My reprex below simulates a data.frame
which involves 4 samples: Control
, Drug_1
, Drug_2
, and Drug_3
and pairwise comparisons among them (difference is shown as the p_value
). I'd like to use this piece of code in a function to potentially compare more than 4 groups. I tried combining the filtering criteria with OR
operators but I ended with a rather ugly code.
My end goal is obtaining a filtered_df
that shows all the rows in which variables group1
and group2
has the data pairs that is in my comparisons
list.

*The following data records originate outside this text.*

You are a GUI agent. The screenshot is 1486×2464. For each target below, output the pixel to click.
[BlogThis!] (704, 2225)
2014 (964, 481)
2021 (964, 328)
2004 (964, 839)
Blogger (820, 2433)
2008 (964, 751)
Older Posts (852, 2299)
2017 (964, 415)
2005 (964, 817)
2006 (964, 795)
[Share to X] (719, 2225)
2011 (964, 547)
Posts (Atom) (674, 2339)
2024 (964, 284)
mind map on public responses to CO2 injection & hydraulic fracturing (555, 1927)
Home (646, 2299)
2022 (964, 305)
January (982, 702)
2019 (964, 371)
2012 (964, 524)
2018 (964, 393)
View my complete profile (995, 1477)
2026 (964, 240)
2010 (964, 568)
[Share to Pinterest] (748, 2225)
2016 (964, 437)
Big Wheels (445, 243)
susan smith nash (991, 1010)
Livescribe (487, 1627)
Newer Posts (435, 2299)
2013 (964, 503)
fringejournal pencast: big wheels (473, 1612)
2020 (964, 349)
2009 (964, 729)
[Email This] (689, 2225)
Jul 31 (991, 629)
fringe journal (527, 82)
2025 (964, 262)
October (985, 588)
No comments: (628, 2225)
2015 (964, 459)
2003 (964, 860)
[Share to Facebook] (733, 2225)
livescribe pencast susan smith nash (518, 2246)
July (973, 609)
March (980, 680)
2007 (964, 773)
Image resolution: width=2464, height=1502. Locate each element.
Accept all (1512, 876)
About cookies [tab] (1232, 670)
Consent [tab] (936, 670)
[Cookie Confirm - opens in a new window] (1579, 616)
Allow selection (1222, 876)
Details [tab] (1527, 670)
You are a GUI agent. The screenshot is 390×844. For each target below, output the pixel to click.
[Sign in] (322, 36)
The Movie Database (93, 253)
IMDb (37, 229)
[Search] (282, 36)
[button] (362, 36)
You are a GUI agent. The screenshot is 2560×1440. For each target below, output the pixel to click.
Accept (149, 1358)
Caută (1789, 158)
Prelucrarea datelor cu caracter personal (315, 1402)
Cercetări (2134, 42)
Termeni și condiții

Any help is appreciated!
Best, Atakan
library(dplyr)
#>
#> Attaching package: 'dplyr'
#> The following objects are masked from 'package:stats':
#>
#> filter, lag
#> The following objects are masked from 'package:base':
#>
#> intersect, setdiff, setequal, union
# Make a mock data frame
gene <- "ABCD1"
group1 <- c("Control", "Control", "Control", "Drug_1", "Drug_1", "Drug_2")
group2 <- c("Drug_1", "Drug_2", "Drug_3", "Drug_2", "Drug_3", "Drug_3")
p_value <- c(0.4, 0.001, 0.003, 0.01, 0.3, 0.9)
df <- data.frame(gene, group1, group2, p_value)
df
#> gene group1 group2 p_value
#> 1 ABCD1 Control Drug_1 0.400
#> 2 ABCD1 Control Drug_2 0.001
#> 3 ABCD1 Control Drug_3 0.003
#> 4 ABCD1 Drug_1 Drug_2 0.010
#> 5 ABCD1 Drug_1 Drug_3 0.300
#> 6 ABCD1 Drug_2 Drug_3 0.900
# I'd like to filter rows when group1 and group2 matches the following pairs
comparisons <- list(c("Control", "Drug_1"), c("Control", "Drug_2"), c("Drug_2", "Drug_3"))
# I can filter by using one pair as follows:
filtered_df <- df %>%
filter(group1 == comparisons[[1]][1] & group2 == comparisons[[1]][2])
filtered_df
#> gene group1 group2 p_value
#> 1 ABCD1 Control Drug_1 0.4
Created on 2018-06-29 by the reprex package (v0.2.0).